The UK Parliamentary Treasury Committee has published a severe warning on the development of a retail central bank digital currency (CBDC), or “digital ledger”, and its potential dangers for financial stability.
Lawmakers urged the Bank of England and the UK Treasury to carefully consider issues of data privacy and financial stability before proceeding with the implementation of this new form of currency.
The proposed retail digital pound, designed to be distinct from the wholesale CBDC used for financial institution transactions, was envisioned as an electronic equivalent of fiat currency that would be accessible to individuals and businesses for payment purposes.
Although the Bank of England and the UK Treasury have both recognized the future need for a digital pound, members of Parliament remain cautious.
The main concerns were about the risks that a retail CBDC could pose to the financial stability of the UK. The Committee highlighted fears of an increase in bank runs, where rapid transfers of bank deposits to digital ledgers during times of market turmoil could amplify the risk of bank failure.
Additionally, concerns have been raised that interest rates on bank loans could potentially rise, possibly by 0.8 percentage points or more, due to a gradual shift from bank deposits to digital ledgers.
To mitigate these risks, the Committee suggested implementing a lower per-person retail e-book holding limit than the initially proposed range of £10,000 to £20,000.

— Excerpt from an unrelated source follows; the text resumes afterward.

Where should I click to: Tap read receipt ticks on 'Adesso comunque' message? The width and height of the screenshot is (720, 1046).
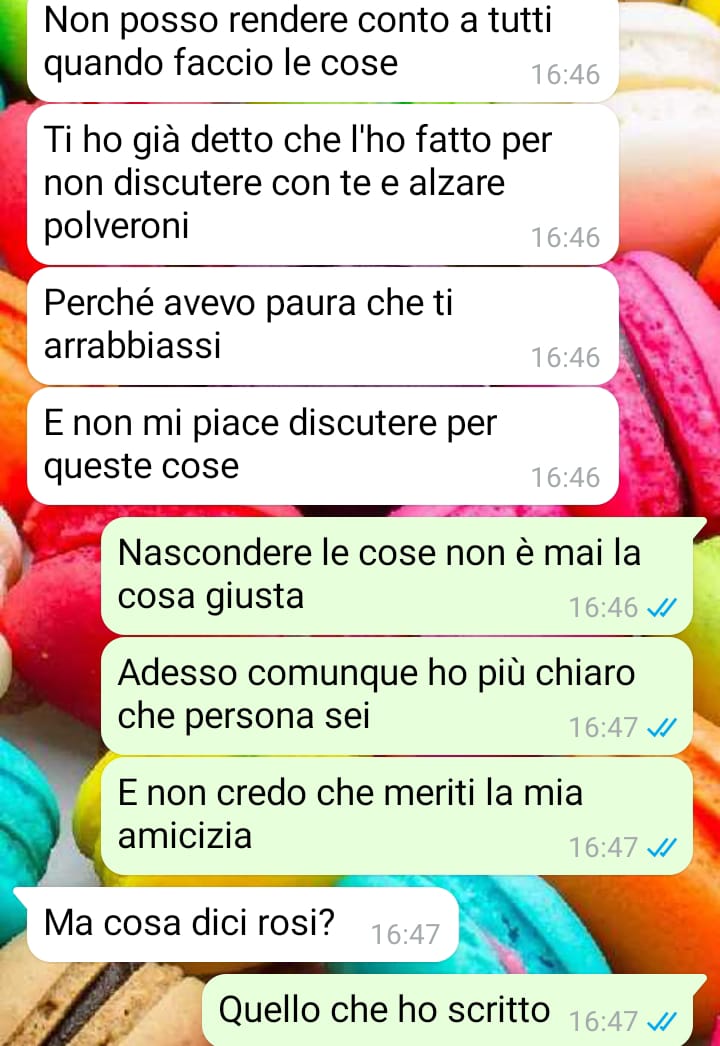662,727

MPs also urged the government to “mitigate privacy concerns” and ensure that regulators and other entities cannot misuse personal and financial data generated by the introduction of a CBDC.
Lawmakers also stressed that the government should not be able to control how people spend their money.
The Committee recommended establishing strict regulations and legislative protections for data access. He stressed the importance of ensuring that the introduction of a digital pound does not accelerate the decline of cash.
Lawmakers say cash remains a vital financial resource for many people in the UK, and replacing it would worsen financial exclusion.
The Committee expressed concern about the significant cost of developing and introducing a CBDC. He urged the Bank of England and the Treasury to maintain transparency regarding these costs through annual reporting.
The Treasury Committee said it supported the Bank of England’s continued efforts to design a potential retail CBDC. He nevertheless emphasizes that the project must not undermine the primary objectives of the institution, namely controlling inflation and maintaining financial stability.
Lawmakers added that the introduction of a retail digital pound should not be seen as inevitable and that a detailed cost-benefit analysis must support its development.